[Challenge]: Put the records from the start through the line containing "692x804 pixels. [224, 767]" into a numbered list, with blank lines left out.

— BEGIN —

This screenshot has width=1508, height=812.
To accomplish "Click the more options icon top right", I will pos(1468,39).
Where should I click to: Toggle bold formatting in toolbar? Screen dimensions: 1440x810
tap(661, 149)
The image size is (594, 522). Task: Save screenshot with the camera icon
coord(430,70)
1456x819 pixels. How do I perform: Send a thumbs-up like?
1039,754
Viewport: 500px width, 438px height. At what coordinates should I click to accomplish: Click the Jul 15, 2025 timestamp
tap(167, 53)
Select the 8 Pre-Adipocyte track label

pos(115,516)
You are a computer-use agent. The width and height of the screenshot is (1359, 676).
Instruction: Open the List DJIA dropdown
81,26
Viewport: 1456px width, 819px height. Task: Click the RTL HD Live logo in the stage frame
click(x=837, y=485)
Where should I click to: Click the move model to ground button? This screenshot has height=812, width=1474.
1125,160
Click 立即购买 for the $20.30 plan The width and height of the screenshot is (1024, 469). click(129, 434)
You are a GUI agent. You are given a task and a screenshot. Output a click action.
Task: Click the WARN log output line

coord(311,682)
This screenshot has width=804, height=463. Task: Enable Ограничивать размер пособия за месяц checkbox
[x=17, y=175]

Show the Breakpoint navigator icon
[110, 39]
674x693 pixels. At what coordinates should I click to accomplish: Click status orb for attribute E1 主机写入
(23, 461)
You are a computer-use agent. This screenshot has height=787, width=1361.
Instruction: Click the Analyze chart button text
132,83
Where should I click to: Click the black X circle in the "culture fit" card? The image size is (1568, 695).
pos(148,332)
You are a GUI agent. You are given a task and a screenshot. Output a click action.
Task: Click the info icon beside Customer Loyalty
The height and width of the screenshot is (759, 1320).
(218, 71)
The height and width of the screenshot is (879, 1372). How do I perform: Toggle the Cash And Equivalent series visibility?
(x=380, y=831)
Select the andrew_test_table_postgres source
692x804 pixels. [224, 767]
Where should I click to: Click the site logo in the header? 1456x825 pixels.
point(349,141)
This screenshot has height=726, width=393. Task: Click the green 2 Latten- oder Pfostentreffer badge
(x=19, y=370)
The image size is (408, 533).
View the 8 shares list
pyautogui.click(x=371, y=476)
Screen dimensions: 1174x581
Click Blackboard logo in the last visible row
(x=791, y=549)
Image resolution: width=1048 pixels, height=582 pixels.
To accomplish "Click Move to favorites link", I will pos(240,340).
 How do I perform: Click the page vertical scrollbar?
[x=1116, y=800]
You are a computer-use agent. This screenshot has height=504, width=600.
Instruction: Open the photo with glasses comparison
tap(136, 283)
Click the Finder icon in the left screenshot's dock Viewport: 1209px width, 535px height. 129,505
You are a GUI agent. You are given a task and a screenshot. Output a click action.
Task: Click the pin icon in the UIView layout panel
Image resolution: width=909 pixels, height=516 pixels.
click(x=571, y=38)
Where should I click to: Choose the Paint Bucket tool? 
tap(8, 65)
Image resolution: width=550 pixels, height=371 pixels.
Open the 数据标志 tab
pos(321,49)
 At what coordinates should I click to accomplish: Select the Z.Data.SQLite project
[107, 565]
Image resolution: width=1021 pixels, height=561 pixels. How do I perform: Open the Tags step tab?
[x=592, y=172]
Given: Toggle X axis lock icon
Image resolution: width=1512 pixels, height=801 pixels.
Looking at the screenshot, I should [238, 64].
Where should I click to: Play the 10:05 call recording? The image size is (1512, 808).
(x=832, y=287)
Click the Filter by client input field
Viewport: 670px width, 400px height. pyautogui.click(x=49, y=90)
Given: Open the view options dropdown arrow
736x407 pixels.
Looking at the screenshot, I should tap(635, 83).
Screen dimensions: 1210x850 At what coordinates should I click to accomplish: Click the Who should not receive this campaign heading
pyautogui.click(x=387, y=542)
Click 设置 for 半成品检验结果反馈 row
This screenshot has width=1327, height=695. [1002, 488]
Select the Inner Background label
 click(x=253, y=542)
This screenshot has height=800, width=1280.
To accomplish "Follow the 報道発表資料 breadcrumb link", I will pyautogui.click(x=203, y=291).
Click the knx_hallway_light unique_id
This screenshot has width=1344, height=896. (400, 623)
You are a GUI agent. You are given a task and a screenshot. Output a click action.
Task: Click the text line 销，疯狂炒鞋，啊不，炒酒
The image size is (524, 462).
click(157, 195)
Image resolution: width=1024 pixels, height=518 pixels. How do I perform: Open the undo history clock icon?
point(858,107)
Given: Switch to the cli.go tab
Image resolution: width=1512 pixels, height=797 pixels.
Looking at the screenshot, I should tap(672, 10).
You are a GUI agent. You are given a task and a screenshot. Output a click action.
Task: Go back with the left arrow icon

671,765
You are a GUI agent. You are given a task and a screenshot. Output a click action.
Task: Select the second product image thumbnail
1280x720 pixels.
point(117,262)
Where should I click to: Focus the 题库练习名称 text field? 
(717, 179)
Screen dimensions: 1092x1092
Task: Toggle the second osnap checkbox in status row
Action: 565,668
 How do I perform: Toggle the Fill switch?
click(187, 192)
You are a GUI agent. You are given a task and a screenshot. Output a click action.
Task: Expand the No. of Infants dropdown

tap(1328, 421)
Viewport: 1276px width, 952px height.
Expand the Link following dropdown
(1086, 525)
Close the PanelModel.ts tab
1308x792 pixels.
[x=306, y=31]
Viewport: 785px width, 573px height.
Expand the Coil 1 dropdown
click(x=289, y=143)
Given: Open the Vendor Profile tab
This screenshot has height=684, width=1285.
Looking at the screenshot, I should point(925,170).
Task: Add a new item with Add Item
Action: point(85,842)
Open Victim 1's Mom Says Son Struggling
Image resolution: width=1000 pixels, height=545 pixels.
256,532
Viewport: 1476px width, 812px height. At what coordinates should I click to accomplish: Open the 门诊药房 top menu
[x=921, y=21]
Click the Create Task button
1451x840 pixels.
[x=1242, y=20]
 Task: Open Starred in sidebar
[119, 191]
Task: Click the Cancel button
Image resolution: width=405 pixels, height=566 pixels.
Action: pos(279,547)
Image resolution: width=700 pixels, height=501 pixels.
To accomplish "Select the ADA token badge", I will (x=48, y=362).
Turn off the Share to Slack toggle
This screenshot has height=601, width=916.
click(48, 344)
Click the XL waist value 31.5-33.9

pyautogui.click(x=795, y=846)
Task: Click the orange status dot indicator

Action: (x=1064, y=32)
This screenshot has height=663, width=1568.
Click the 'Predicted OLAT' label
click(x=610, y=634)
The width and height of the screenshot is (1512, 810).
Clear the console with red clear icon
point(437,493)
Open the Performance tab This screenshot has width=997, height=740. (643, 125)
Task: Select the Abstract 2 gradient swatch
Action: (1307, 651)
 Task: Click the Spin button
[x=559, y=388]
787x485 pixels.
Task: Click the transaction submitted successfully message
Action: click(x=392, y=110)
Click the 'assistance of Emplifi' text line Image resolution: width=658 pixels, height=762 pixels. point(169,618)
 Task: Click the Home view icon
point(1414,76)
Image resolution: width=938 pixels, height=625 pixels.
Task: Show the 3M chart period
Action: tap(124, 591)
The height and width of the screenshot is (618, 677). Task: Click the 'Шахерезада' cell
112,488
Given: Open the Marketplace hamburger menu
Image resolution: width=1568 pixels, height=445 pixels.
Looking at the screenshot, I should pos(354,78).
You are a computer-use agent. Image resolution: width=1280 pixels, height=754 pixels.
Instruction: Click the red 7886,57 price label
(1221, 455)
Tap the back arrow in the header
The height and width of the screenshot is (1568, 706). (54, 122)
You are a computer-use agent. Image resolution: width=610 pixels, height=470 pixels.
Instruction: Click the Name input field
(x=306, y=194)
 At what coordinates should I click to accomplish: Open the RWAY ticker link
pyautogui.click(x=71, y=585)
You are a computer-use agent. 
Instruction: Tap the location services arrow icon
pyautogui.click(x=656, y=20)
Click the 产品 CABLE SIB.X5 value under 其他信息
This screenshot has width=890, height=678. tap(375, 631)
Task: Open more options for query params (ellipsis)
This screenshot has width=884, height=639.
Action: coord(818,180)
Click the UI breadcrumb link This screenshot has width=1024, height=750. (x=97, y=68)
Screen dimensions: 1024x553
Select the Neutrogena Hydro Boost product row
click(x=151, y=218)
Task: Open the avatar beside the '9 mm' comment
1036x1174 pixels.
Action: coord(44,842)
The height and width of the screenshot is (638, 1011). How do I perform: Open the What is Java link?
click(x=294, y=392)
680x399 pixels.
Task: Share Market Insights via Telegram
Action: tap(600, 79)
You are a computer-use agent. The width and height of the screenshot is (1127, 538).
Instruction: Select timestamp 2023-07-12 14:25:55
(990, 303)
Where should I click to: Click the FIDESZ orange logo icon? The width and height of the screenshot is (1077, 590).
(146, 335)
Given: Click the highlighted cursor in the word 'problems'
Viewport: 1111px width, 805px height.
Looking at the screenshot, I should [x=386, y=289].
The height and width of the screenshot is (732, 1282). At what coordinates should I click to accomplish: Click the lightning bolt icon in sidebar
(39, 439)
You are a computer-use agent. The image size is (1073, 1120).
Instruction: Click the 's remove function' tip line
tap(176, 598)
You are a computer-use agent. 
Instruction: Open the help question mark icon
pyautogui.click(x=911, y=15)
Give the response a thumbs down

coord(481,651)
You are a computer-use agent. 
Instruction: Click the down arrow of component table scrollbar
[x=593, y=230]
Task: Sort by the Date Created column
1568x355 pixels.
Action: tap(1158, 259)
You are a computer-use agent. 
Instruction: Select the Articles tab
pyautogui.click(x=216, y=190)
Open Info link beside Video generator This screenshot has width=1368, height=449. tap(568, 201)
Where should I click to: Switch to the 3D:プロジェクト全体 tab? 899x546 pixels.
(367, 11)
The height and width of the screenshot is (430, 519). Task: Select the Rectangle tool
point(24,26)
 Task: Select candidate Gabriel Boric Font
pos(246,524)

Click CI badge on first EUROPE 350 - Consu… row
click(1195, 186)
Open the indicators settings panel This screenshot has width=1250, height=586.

— END —

[Answer for the task]:
1. This screenshot has width=1508, height=812.
2. To accomplish "Click the more options icon top right", I will pos(1468,39).
3. Where should I click to: Toggle bold formatting in toolbar? Screen dimensions: 1440x810
4. tap(661, 149)
5. The image size is (594, 522). Task: Save screenshot with the camera icon
6. coord(430,70)
7. 1456x819 pixels. How do I perform: Send a thumbs-up like?
8. 1039,754
9. Viewport: 500px width, 438px height. At what coordinates should I click to accomplish: Click the Jul 15, 2025 timestamp
10. tap(167, 53)
11. Select the 8 Pre-Adipocyte track label
12. pos(115,516)
13. You are a computer-use agent. The width and height of the screenshot is (1359, 676).
14. Instruction: Open the List DJIA dropdown
15. 81,26
16. Viewport: 1456px width, 819px height. Task: Click the RTL HD Live logo in the stage frame
17. click(x=837, y=485)
18. Where should I click to: Click the move model to ground button? This screenshot has height=812, width=1474.
19. 1125,160
20. Click 立即购买 for the $20.30 plan The width and height of the screenshot is (1024, 469). click(129, 434)
21. You are a GUI agent. You are given a task and a screenshot. Output a click action.
22. Task: Click the WARN log output line
23. coord(311,682)
24. This screenshot has width=804, height=463. Task: Enable Ограничивать размер пособия за месяц checkbox
25. [x=17, y=175]
26. Show the Breakpoint navigator icon
27. [110, 39]
28. 674x693 pixels. At what coordinates should I click to accomplish: Click status orb for attribute E1 主机写入
29. (23, 461)
30. You are a computer-use agent. This screenshot has height=787, width=1361.
31. Instruction: Click the Analyze chart button text
32. 132,83
33. Where should I click to: Click the black X circle in the "culture fit" card? The image size is (1568, 695).
34. pos(148,332)
35. You are a GUI agent. You are given a task and a screenshot. Output a click action.
36. Task: Click the info icon beside Customer Loyalty
37. The height and width of the screenshot is (759, 1320).
38. (218, 71)
39. The height and width of the screenshot is (879, 1372). How do I perform: Toggle the Cash And Equivalent series visibility?
40. (x=380, y=831)
41. Select the andrew_test_table_postgres source
42. 692x804 pixels. [224, 767]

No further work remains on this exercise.